**Task description**. Put the records below into a Markdown table with the columns "No." and "Line". Give each non-blank line its own row and number the rows in order.
★ ★ ★ ★ ★
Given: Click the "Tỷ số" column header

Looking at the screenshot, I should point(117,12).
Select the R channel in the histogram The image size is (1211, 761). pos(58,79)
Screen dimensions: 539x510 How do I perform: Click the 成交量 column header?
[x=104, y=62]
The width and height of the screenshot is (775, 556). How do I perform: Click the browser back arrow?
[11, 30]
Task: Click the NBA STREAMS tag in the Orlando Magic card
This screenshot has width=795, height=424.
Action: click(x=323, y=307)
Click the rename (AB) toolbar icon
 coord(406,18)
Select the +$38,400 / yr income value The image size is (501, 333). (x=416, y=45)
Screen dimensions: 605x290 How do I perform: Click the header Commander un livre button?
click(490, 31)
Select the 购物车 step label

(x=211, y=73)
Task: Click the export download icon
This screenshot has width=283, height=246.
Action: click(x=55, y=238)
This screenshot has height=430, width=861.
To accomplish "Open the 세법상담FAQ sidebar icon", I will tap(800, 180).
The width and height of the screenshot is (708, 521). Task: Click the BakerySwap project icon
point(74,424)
★ ★ ★ ★ ★
**Correct response**.
| No. | Line |
|---|---|
| 1 | Given: Click the "Tỷ số" column header |
| 2 | Looking at the screenshot, I should point(117,12). |
| 3 | Select the R channel in the histogram The image size is (1211, 761). pos(58,79) |
| 4 | Screen dimensions: 539x510 How do I perform: Click the 成交量 column header? |
| 5 | [x=104, y=62] |
| 6 | The width and height of the screenshot is (775, 556). How do I perform: Click the browser back arrow? |
| 7 | [11, 30] |
| 8 | Task: Click the NBA STREAMS tag in the Orlando Magic card |
| 9 | This screenshot has width=795, height=424. |
| 10 | Action: click(x=323, y=307) |
| 11 | Click the rename (AB) toolbar icon |
| 12 |  coord(406,18) |
| 13 | Select the +$38,400 / yr income value The image size is (501, 333). (x=416, y=45) |
| 14 | Screen dimensions: 605x290 How do I perform: Click the header Commander un livre button? |
| 15 | click(490, 31) |
| 16 | Select the 购物车 step label |
| 17 | (x=211, y=73) |
| 18 | Task: Click the export download icon |
| 19 | This screenshot has width=283, height=246. |
| 20 | Action: click(x=55, y=238) |
| 21 | This screenshot has height=430, width=861. |
| 22 | To accomplish "Open the 세법상담FAQ sidebar icon", I will tap(800, 180). |
| 23 | The width and height of the screenshot is (708, 521). Task: Click the BakerySwap project icon |
| 24 | point(74,424) |